17 Horror Stories Starring An ER Near You

16. Mental Illness Is Real, Y’all

“My father works in the ER of a major hospital in MA. One day they get a call to prep for a man with a pen in his eye. Usually no big deal except that this was a psych patient and he’s the one who put the pen there by holding it near his eye and running face first into a wall. Luckily it didn’t pentrate his brain but he was completely catatonic. Did not respond to anything but was completely awake.

My dad, fearing that there is nothing stopping this man from just shoving it the rest of the way in with his hand, restrains the man just in case. Surgery goes fine and they send him up to recovery. Sadly, as when many hospital accident occur, there was a shift change. The new shift didnt know to restrain the man and he ended up biting his finger off and wiping his blood on any person who came near, and when no one would approach him he would just fling his bloody stump around spraying blood everywhere.”

17. When The System Is Scarier Than The Injuries

“My worst hospital horror stories come from my mother, who was an RN for many years.

The first is that the hospital will happily lose incriminating documents, and it’s actually legal. Say for example you were that poor Orlando woman who after giving birth was told that she could either have all her limbs amputated or die. The hospital told her it was because she was diagnosed with a rare form of Strep A, when in fact it’s because the obstetrician prescribed an overdose of epinephrine during the birth and it caused her peripheral vascular system to clamp off until gangrene set in. Let’s say her lawyer walks into the front door, plunks down a subpoena, and walks out again. The hospital’s administrators, and nurses, will pull the woman’s file, go through it with any doctors who saw the woman, and destroy any parts of the file that may show any wrongdoing. Only then do they open the subpoena. If the subpoena ain’t open yet, the files are still technically the property of the hospital, and they’ll do what they want with them. And this shit is common knowledge.

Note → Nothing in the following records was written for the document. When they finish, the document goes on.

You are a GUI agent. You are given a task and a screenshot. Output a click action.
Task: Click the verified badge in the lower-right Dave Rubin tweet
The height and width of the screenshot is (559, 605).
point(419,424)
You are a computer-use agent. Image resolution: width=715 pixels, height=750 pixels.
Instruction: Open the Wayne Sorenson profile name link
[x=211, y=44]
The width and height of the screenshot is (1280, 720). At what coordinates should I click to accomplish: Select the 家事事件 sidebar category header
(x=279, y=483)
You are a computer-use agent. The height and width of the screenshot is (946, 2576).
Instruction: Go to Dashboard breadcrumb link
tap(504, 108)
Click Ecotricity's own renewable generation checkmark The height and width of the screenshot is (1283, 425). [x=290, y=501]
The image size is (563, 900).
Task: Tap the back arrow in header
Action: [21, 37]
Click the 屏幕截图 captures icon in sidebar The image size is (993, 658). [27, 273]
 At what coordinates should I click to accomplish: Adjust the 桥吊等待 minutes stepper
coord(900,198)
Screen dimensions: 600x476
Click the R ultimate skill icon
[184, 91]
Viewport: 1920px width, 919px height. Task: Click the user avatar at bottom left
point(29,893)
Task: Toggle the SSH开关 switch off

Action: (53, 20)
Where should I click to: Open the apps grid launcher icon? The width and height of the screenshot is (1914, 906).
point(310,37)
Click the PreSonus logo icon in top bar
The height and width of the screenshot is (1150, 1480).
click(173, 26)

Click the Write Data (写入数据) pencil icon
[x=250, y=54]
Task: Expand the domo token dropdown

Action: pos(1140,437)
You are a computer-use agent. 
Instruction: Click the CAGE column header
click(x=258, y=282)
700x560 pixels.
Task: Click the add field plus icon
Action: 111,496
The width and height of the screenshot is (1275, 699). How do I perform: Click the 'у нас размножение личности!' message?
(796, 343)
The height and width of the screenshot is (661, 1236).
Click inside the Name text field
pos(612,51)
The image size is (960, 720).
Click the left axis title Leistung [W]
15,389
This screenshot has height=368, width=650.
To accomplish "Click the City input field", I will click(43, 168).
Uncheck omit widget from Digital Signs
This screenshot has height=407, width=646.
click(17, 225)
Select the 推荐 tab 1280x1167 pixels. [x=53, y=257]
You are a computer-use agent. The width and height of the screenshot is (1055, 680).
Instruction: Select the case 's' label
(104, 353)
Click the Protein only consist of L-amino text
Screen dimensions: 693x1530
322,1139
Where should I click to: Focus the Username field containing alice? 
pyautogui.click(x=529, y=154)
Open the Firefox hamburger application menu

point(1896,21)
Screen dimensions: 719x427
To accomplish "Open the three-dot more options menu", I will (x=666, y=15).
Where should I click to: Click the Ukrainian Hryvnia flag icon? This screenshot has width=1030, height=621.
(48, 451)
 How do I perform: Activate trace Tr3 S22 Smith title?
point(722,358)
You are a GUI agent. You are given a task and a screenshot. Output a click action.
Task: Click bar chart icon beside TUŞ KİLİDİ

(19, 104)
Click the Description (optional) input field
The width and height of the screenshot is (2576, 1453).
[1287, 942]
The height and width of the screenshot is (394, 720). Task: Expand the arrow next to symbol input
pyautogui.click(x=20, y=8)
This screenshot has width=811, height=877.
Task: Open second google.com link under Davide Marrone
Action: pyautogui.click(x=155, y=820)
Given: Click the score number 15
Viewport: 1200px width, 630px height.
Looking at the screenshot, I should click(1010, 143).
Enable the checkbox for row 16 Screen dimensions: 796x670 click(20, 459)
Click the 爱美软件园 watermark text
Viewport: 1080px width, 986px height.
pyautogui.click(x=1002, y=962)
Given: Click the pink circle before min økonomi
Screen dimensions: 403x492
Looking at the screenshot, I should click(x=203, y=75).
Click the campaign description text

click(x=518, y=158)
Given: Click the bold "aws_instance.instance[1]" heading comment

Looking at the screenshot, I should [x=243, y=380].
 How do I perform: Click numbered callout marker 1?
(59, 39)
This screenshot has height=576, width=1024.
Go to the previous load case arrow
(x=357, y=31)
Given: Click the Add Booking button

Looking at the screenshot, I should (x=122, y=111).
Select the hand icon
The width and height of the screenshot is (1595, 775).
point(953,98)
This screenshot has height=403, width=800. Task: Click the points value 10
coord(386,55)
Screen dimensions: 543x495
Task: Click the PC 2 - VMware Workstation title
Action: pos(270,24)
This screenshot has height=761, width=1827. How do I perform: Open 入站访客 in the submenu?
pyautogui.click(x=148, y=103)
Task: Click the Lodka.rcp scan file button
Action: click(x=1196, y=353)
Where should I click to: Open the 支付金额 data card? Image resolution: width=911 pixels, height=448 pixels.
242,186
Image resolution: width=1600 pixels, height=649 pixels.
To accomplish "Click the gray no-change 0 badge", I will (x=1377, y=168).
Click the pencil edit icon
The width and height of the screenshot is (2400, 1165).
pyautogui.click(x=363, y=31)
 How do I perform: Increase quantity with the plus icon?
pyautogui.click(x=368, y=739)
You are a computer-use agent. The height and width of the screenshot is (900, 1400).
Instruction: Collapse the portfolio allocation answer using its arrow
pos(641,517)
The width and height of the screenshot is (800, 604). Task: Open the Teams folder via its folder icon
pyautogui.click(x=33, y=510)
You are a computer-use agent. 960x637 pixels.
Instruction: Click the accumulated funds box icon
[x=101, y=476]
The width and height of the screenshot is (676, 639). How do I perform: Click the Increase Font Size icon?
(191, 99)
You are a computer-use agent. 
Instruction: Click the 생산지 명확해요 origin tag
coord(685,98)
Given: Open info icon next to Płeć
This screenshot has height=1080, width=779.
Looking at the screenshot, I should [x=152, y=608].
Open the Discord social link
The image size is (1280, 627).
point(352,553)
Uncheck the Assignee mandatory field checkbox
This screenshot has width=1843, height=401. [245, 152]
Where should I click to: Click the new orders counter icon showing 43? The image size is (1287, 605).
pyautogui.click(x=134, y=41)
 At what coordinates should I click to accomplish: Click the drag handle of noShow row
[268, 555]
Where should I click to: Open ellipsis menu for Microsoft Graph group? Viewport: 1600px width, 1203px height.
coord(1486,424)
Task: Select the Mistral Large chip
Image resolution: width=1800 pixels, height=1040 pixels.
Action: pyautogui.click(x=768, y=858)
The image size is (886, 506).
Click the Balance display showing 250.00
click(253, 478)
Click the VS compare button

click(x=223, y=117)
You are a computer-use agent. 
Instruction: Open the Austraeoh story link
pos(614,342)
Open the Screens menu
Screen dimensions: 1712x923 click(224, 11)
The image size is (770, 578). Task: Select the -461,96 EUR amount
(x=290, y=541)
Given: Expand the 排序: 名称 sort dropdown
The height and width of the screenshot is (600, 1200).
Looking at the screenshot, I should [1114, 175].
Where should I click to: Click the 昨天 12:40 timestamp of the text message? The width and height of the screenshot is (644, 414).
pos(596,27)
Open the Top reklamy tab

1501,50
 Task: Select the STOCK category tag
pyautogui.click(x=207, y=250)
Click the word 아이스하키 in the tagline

The next worse thing is OR deaths. OR deaths aren’t common, but they still happen. What an OR team will typically do, if a patient is dead because it was a sudden injury or because someone fucked up, is wheel the patient out into the hall. That way it’s a post- or pre-op death. It’s not investigated by a medical examiner that way, and it doesn’t go against the surgeon’s numbers (surgeons have records indicating what deaths took place while under their knife, so they’ll do anything to pad their numbers and keep them looking spotless.) Also, in cases where a death occurred because of some blatant screw-up, after it’s reported, the surgical staff will repair the body so what exactly happened cannot be easily determined in the case of a medical examination. They then disappear. Any records indicating who was present are “lost,” and consequently rewritten to give an alibi to whatever medical personnel was most likely responsible for the death of a patient.

Basically, you’re more likely to fear a hospital’s medical staff than you are injuries or disease.”